目の前に、巨大な壁が見えてきた。これまで見たどの門よりも高く、堅牢な門。そこが、新宿の入り口だった。


 門をくぐった瞬間、龍也は息を飲んだ。地面は土ではなく、灰色のコンクリートで舗装されている。そして、見上げれば空が見えないほどの、高層ビル群。様々な人種、奇抜なファッションに身を包んだ人々が行き交い、路上ではライブや大道芸が繰り広げられている。軒を連ねる店の種類も、これまで見てきたものとは比較にならない。まさに、夢の都。その喧騒と活気に、圧倒された。

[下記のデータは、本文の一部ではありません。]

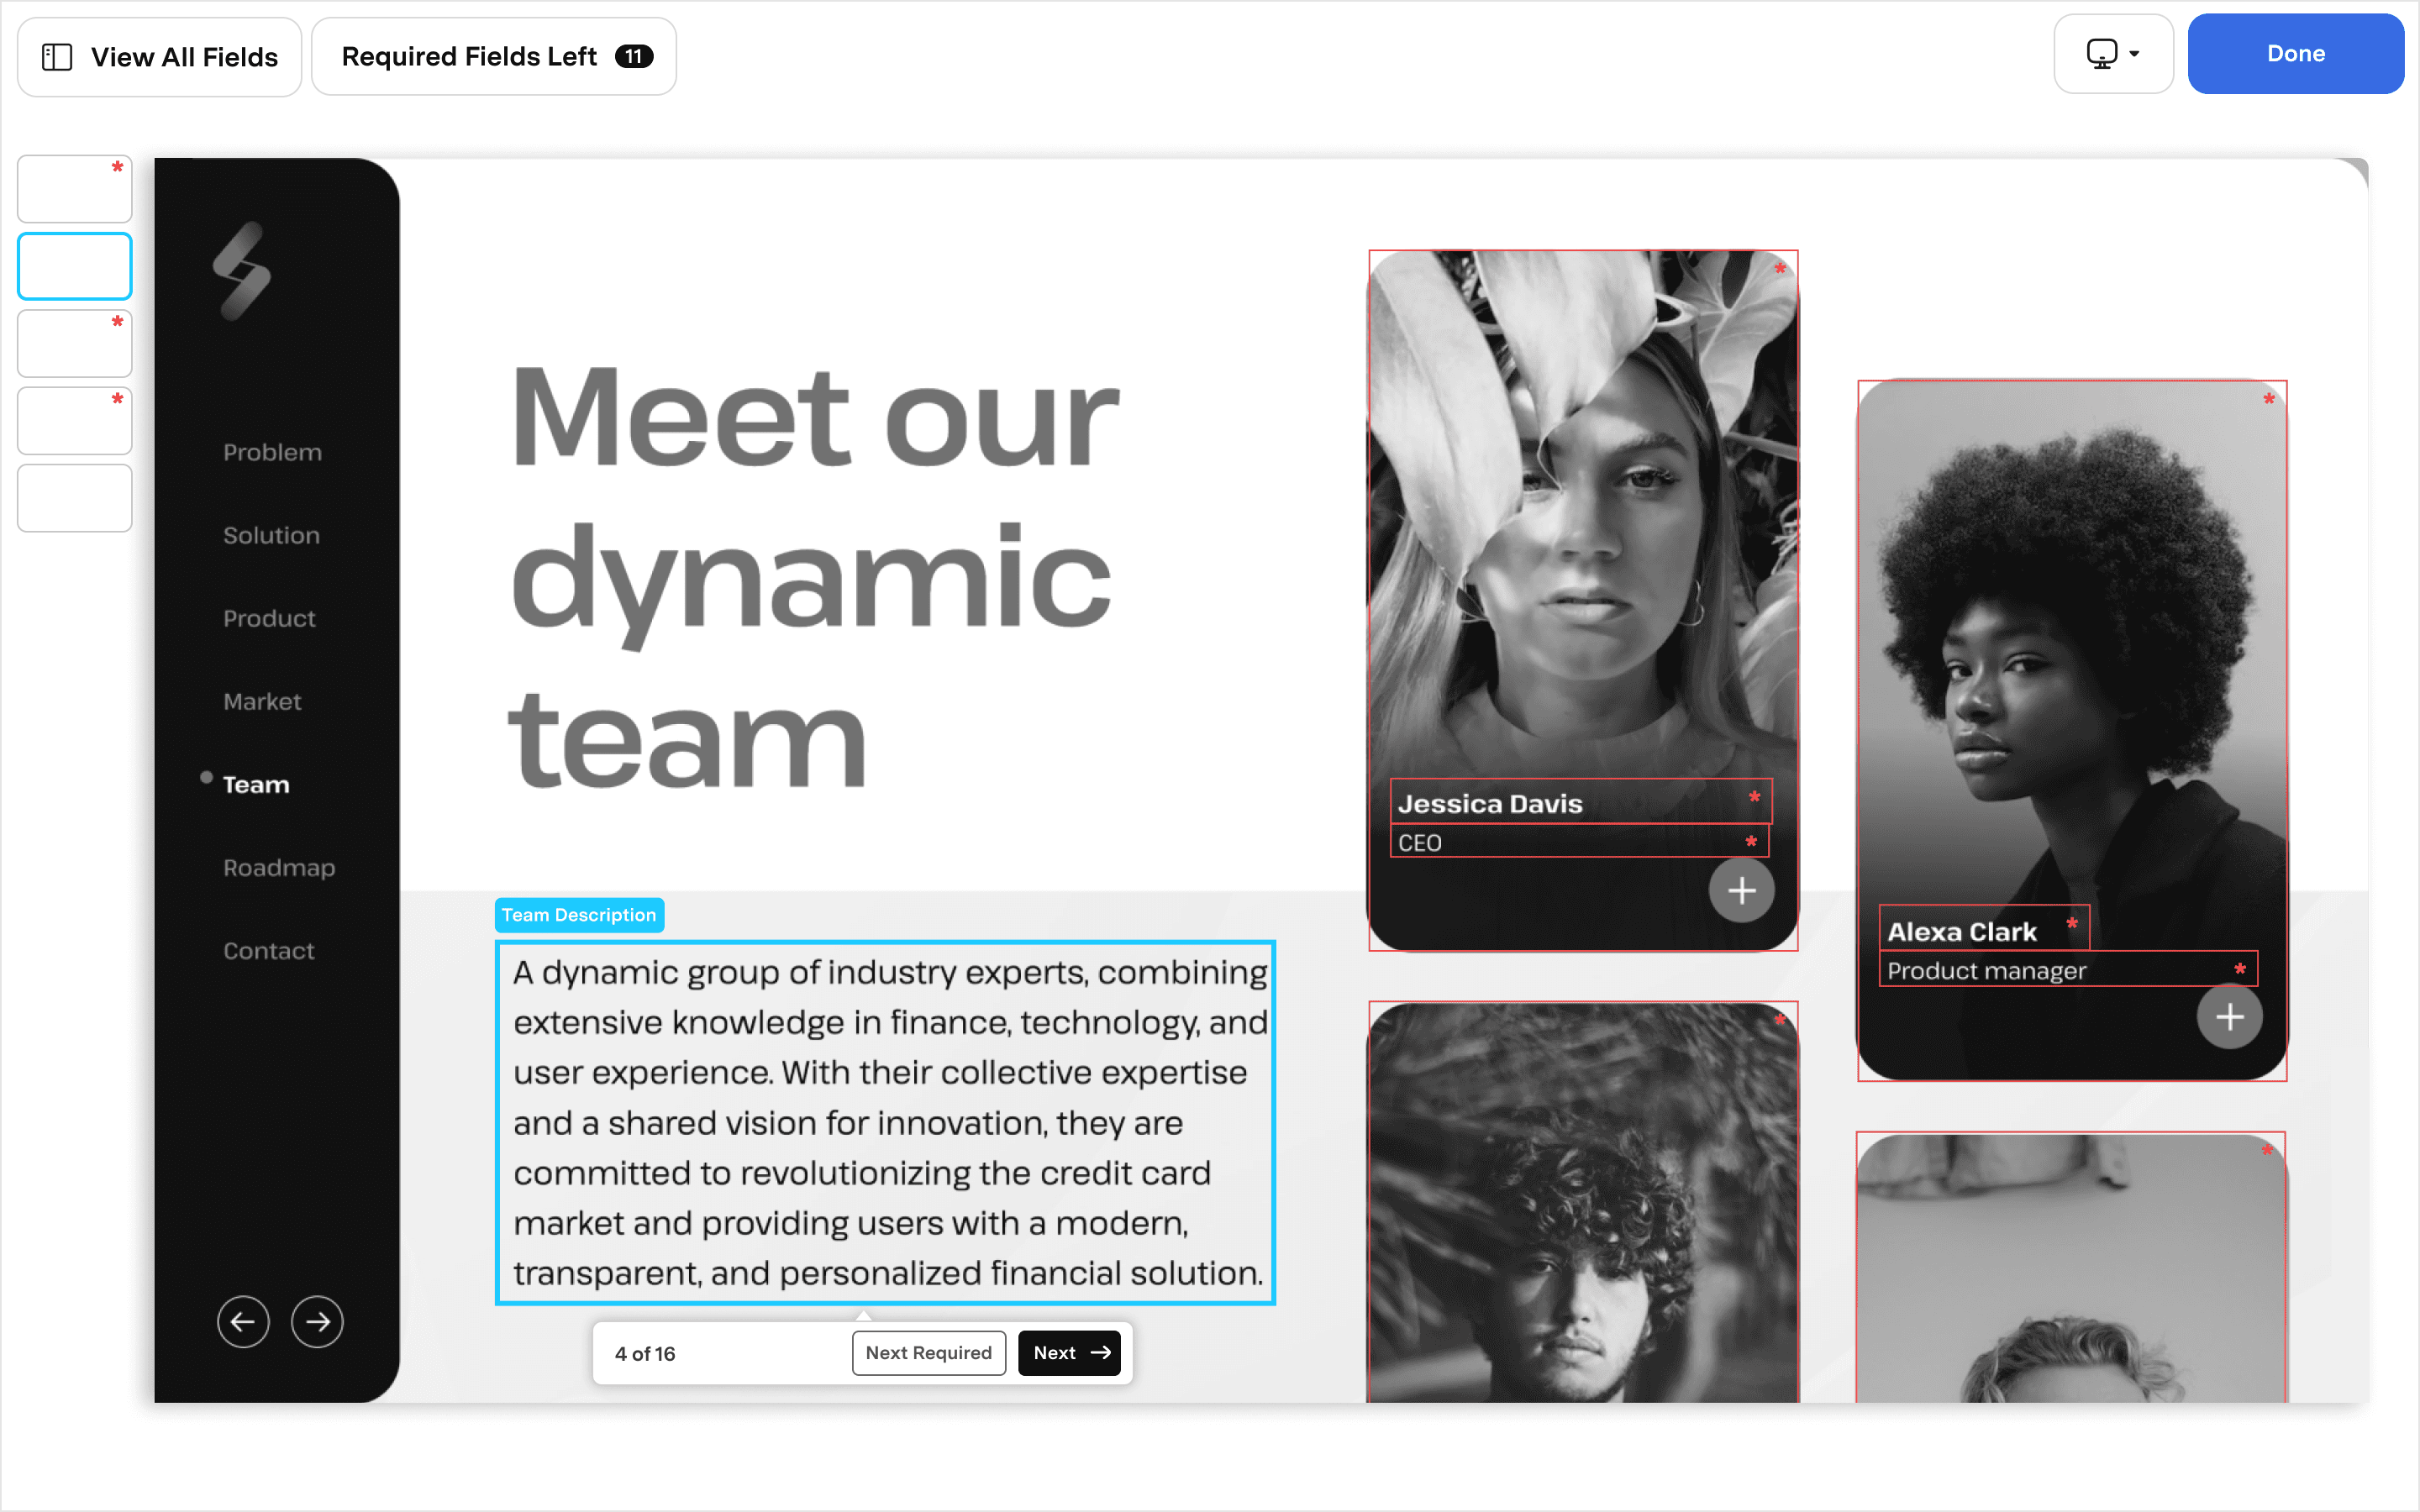Select the last page thumbnail
The image size is (2420, 1512).
tap(75, 498)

 まずは、身体を休めるための宿探しだ。しかし、案内板に書かれた料金を見て、龍也は再び現実を突きつけられた。

ホテルは、一泊一万円。旅館は七千円。ビジネスホテルですら三千円。一番安いカプセルホテルでも千円はする。


「……民宿、素泊まり5百円。東横野宿、五十円」


  最後の項目を、二度見した。

「野宿でも、金を取るのかよ……」


 所持金は、千円と少し。アバラが治るまで、しばらくはここに滞在しなければならない。選択肢は、一つしかなかった。彼は受付で五十円を払い、「東横」と書かれたエリアでの野宿許可証を手に入れた。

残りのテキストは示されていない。